With an approval rating hovering in the 30s and a four-month tenure marked by incessant scandal, Donald Trump has inspired America's latest favorite pastime: imagining the different scenarios that could result in him leaving the White House.
When it comes down to it, though, the list of options is not complicated. There are really only four ways a presidency can end early: impeachment, resignation, death or being declared incompetent under the 25th Amendment to the Constitution.
Putting aside death, there's been seemingly endless commentary about the other three options. In particular, impeachment and the 25th Amendment have gotten a ton of attention recently, with many people seeming to believe that the latter could be a relatively easy way out of this mess the country has found itself in. Trump being declared unfit for office – something the majority of voters knew on Election Day – is certainly an appealing thought. But as a constitutional expert, I must note that there's one big problem with all of this: Ousting Trump from office via the 25th Amendment is a fantasy. It's simply never going to happen.
For anyone who doesn't watch political thrillers, which feature this scenario quite regularly, the 25th Amendment is the part of the Constitution that provides for what happens when there's a vacancy in the presidency. Section 1 of the amendment says that the vice president takes over if the president dies, resigns or is removed; Section 2 explains how the president can replace a vacancy in the vice presidency; and Section 3 says that the president can declare himself unfit for office, in which case the vice president takes over until the president declares otherwise.
Those sections are interesting, but it's Section 4 that has people talking these days. The basic idea is that the vice president and a majority of the president's cabinet can force the president out of office if they believe he or she is "unable to discharge the powers and duties of his office." In other words, if enough high-level federal officials agree, they can force Trump out of the presidency. When described that way, it sounds like an elegant – and easy, even – solution to America's current nightmare.
Recent commentary, including a Ross Douthat column in The New York Times last week, has tried to argue that the 25th Amendment might be appropriate for this president. These pieces have debated whether some combination of Trump's mental state, personality, mendacity and connections with Russia could qualify him for removal under Section 4. Much of the discussion has focused on whether this is what was meant by the people who wrote and ratified the amendment. Does "unable to discharge the powers and duties of his office" mean just mental incapacity? Or does it mean a more flexible standard – i.e., whatever a majority of the people involved want it to mean?
Whatever the answer to those serious constitutional questions, anyone who bothers to read past the first paragraph of Section 4 will quickly realize something that almost every recent piece on the 25th Amendment has glossed over: It's never going to happen.
How can I say this with certainty – especially given that I haven't dared make a confident political prediction since November 8th? A comparison of the votes required to remove a president through impeachment and the 25th Amendment will explain.

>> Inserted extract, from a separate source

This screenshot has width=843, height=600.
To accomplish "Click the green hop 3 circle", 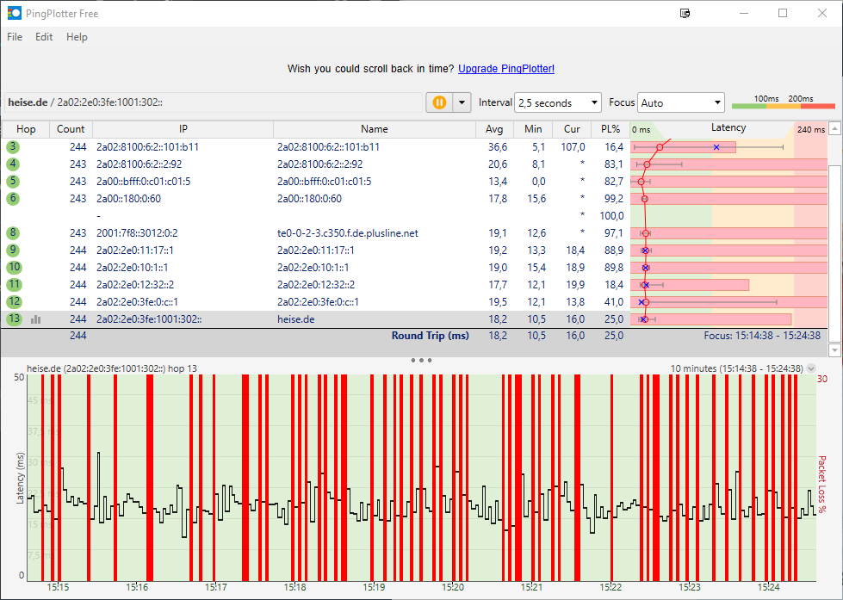I will coord(13,147).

To put it simply, the process required under the 25th Amendment is much more cumbersome than removal via impeachment. That's not to say impeachment is a walk in the park. In fact, it's usually because impeachment is so difficult – no president has been successfully removed via impeachment – that people talk about the 25th Amendment.
But let's look at the fine print of Section 4. It starts with the basic procedure that everyone writes about – that the vice president and a majority of the cabinet can vote to remove the president. This is no small task in reality. Given that all of those people were hand-picked by Trump, it's very hard to imagine Mike Pence and eight members of Trump's cabinet voting against him.

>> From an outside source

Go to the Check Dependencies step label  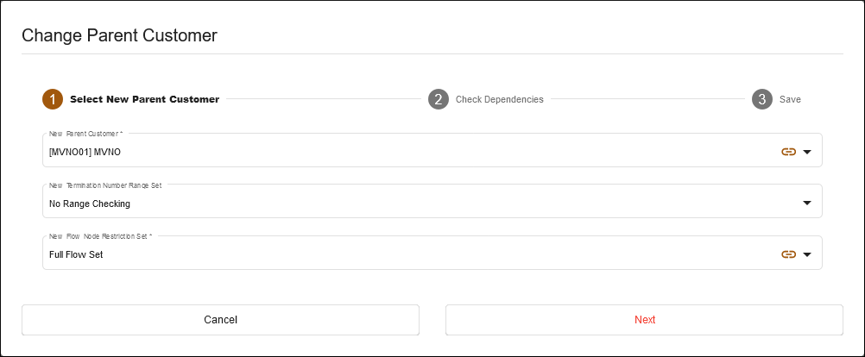click(499, 99)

And that difficult process would be just the beginning. If the president disagrees with their determination, which presumably Trump would, Section 4 says that he can simply declare that "no inability exists" and resume power. If that happens, the veep and a majority of the cabinet would have to repeat their vote, this time in the face of open presidential opposition.
At that point, the Constitution says Congress must get involved. Both houses would have to vote, with a two-thirds vote required to keep the president out of office.
By comparison, impeachment – which requires only a majority vote of the House followed by a two-thirds vote of the Senate – looks easy. (And, again, it's not.)
To drive this point home, the below chart shows the number of Republicans who would need to act to remove Trump via impeachment, compared to those required to remove him via the 25th Amendment.
Why am I so confident the 25th Amendment will never be used, and really should cease being a part of the conversation? Because as hard as it is to imagine 42 Republicans voting to remove Donald Trump from office via impeachment, it's downright impossible to imagine 123 doing so. (Remember that the VP and the majority of the cabinet would have to vote against Trump twice. So that's at least 132 Republican votes against Trump.) To put an even finer point on it, if we were anywhere approaching 123 Republicans abandoning Trump, they'd just impeach him rather than go through the more difficult process. Even if the Democrats do well in the 2018 midterm elections, the number of Republicans needed to use the 25th Amendment will always be greater than the number needed for impeachment; it will be a steep hill to climb throughout Trump's time in office.
So by all means, please keep thinking about how to remove this dangerous, erratic, obstructive man from the White House. It's our patriotic duty to do so. But we must stop talking about the 25th Amendment as a serious option – because it's not one.